━━━ Document text

1. Stand Up and Be Heard
Years ago I was sitting on an online forum chatting with an Oracle buddy of mine. This was circa 1998. We were working on an open source tool to interface with Oracle. There were all these libraries for PHP and Perl, and a lot of developers starting to build tools. We hatched this harebrained idea to write a book about all of this, and pitched it to O’Reilly. They loved it and thus was born the book Oracle & Open Source in 2001.
Writing a book was, is and always will be a lot of work. It was a great learning experience, too. Editors critique your writing, and this teaches you to speak to a broader audience, clarify your statements, and include illustrations and stories.
Along with this came opportunities to speak at conferences, user groups and meetups. It’s exhilerating, and professionally challenging, and I enjoyed all of it.
Blogging allows you to do all of the above in a more measured way. Write regularly, get your ideas out there, get feedback, rinse and repeat. What’s more, over time you’ll build up a library of material--some of which will draw solid, strong, repeat traffic. It may be about what you are most passionate about, what ideas you’ve ironed out smoothly, or what material is most missing from the web already. Whatever the reason, your analytics will show you the way.

━━━━━━

Parts of the exercise —
**A)** Answer these questions about the essay on standing up and being heard:
(i) In what year was the book Oracle & Open Source born?
(ii) Libraries for which two languages are mentioned?
(iii) According to the essay, what will show you the way?
**B)** Rewrite the stretch of the essay from "Blogging allows you" through "you the way.", swapping "analytics" for "site statistics".

━━━ Data segment

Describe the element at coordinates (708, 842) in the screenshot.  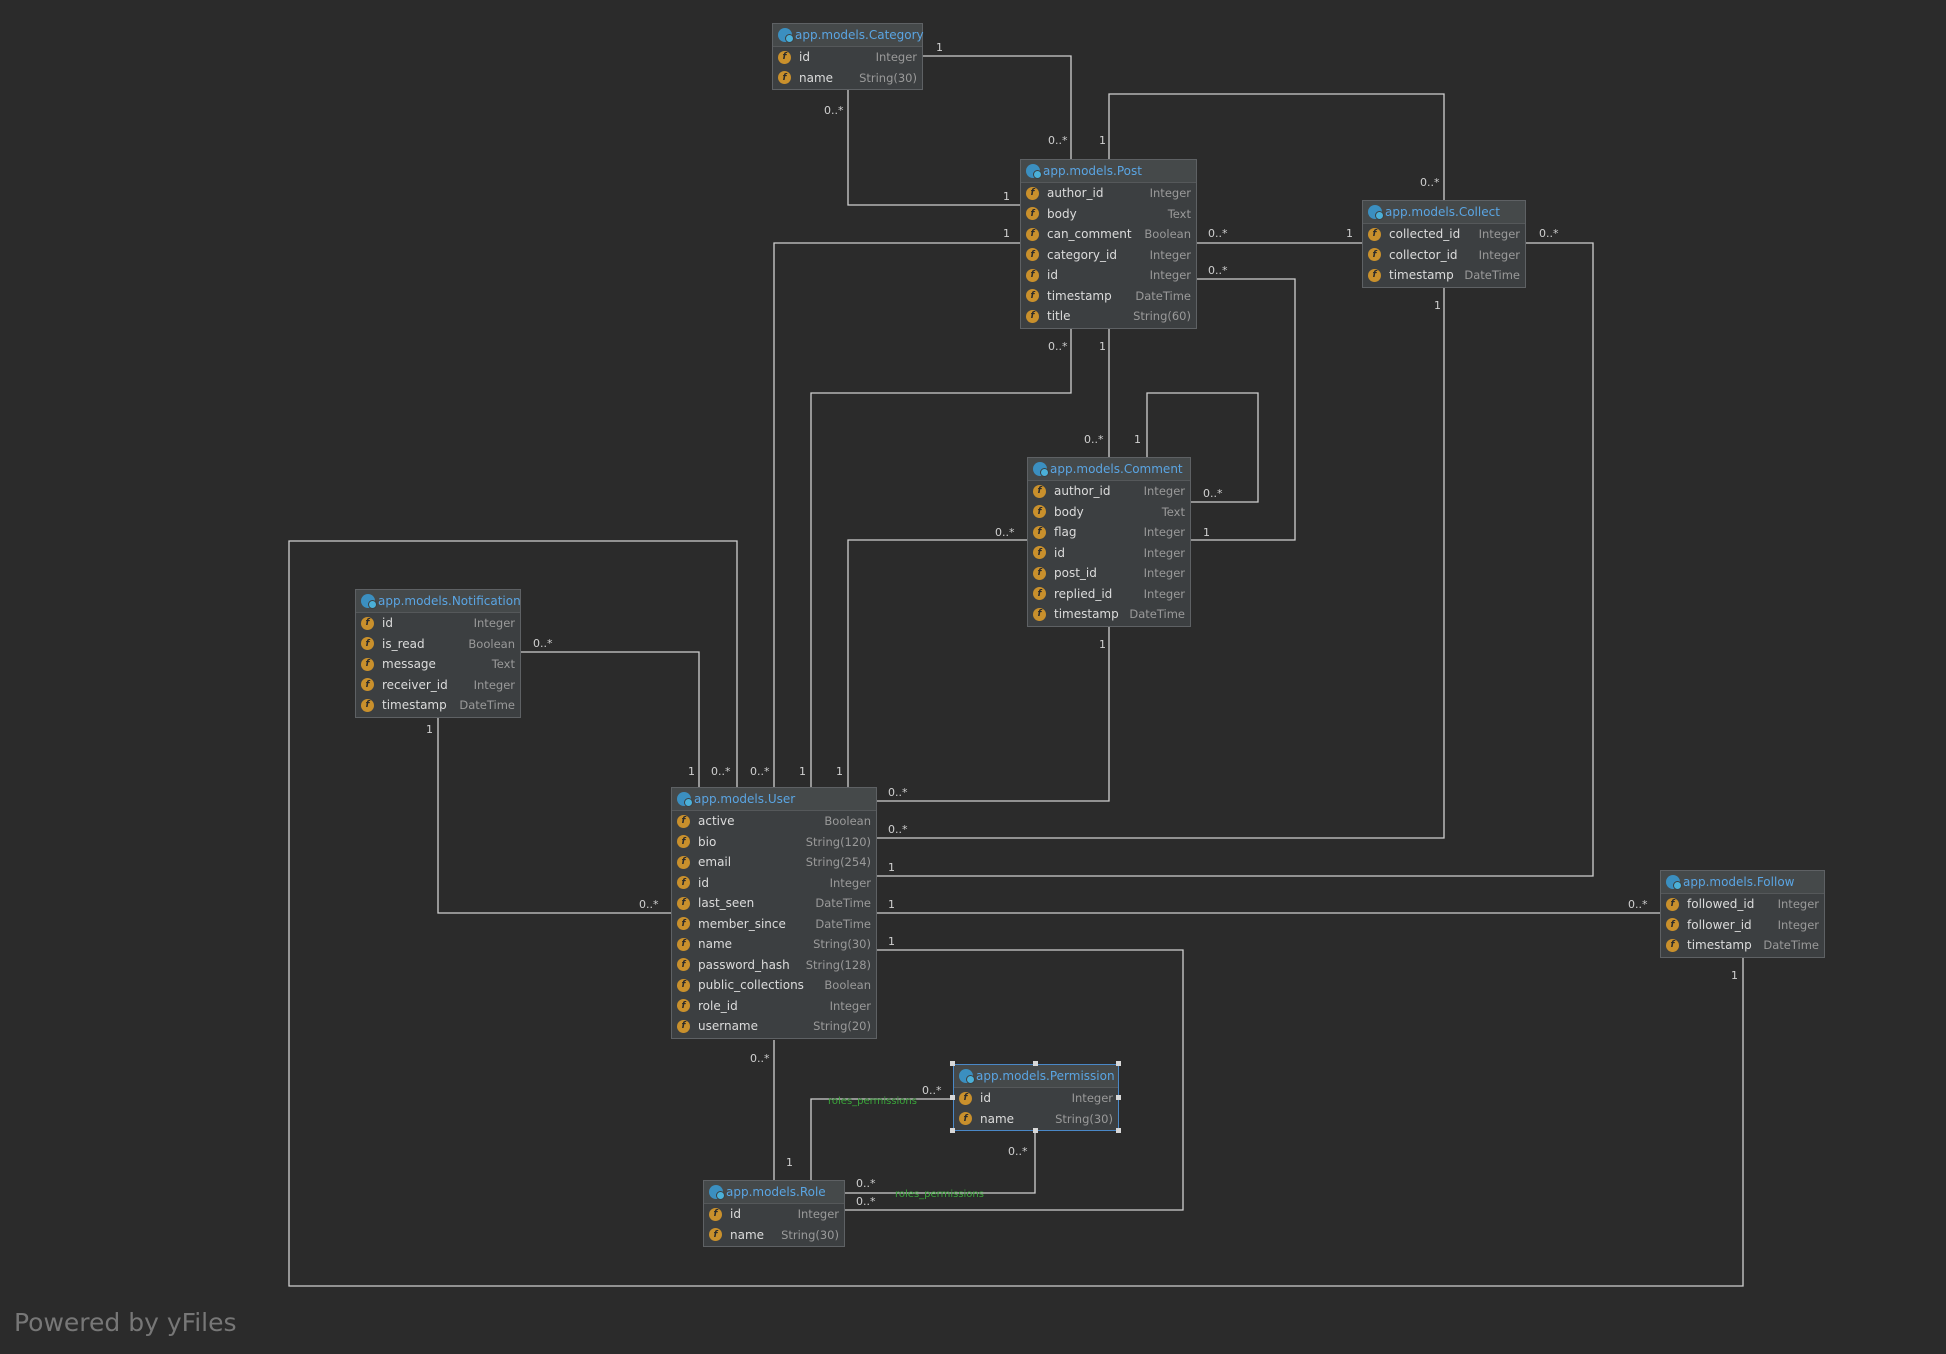
I see `field-name: bio` at that location.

━━━━━━

Your responses —
**A)**
(i) 2001
(ii) PHP and Perl
(iii) Your analytics

**B)**
Blogging allows you to do all of the above in a more measured way. Write regularly, get your ideas out there, get feedback, rinse and repeat. What’s more, over time you’ll build up a library of material--some of which will draw solid, strong, repeat traffic. It may be about what you are most passionate about, what ideas you’ve ironed out smoothly, or what material is most missing from the web already. Whatever the reason, your site statistics will show you the way.